1. What is the coupling coefficient when all the flux of coil 1 links with coil 2?
a) 0
b) 100
c) 1
d) Insufficient information provided

Answer: c [Reason:] When all the flux of coil 1 links with coil 2 it is known as an ideal coupling where the coupling coefficient is 1.

2. What is the coupling coefficient when there is ideal coupling?
a) 0
b) 100
c) 1
d) Insufficient information provided

Answer: c [Reason:] When all the flux of coil 1 links with coil 2 it is known as an ideal coupling where the coupling coefficient is 1.

3. Can the coupling coefficient practically ever be equal to 1?
a) Yes
b) No
c) Depends on current in coil 1
d) Depends on current in coil 2

Answer: b [Reason:] Coupling coefficient can never be equal to 1 because all the flux of coil 1 can never link with coil 2. There are bound to be losses.

4. Mutual inductance between to coupled coils depends on?
a) Amount of flux linkage
b) Rate of change of flux linkage
c) Rate of change of current
d) Flux density

Answer: b [Reason:] Faraday’s law of induction states that, the magnitude of the induced EMF is the product of the number of turns of the coil and the rate of change of flux linkage in it.
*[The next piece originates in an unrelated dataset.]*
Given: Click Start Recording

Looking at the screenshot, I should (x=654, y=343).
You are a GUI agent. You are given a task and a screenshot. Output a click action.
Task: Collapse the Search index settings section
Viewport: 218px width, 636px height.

Hence, the mutual inductance depends on the rate of change of flux linkage.

5. Which, among the following, is the correct formula to fing coupling coefficient?
a) k=M/sqrt(L1L2)
b) k=M/sqrt(L12)
c) k=M/sqrt(L22)
d) k=M/(L1L2)

Answer: a [Reason:] The correct formula for coupling coefficient is k=M/sqrt(L1L2). Where, L1 and L2 are the inductance values of the first and second coil respectively and M is the mutual inductance.

6. What happens to coupling coefficient when the flux linkage of coil 1 and coil 2 increases?
a) Increases
b) Decreases
c) Remains the same
d) Becomes zero

Answer: a [Reason:] When the flux linkage of coil 1 and coil 2 increases, its mutual inductance increases. The coupling coefficient is directly proportional to the mutual inductance hence as mutual inductance increases, the coupling coefficient increases.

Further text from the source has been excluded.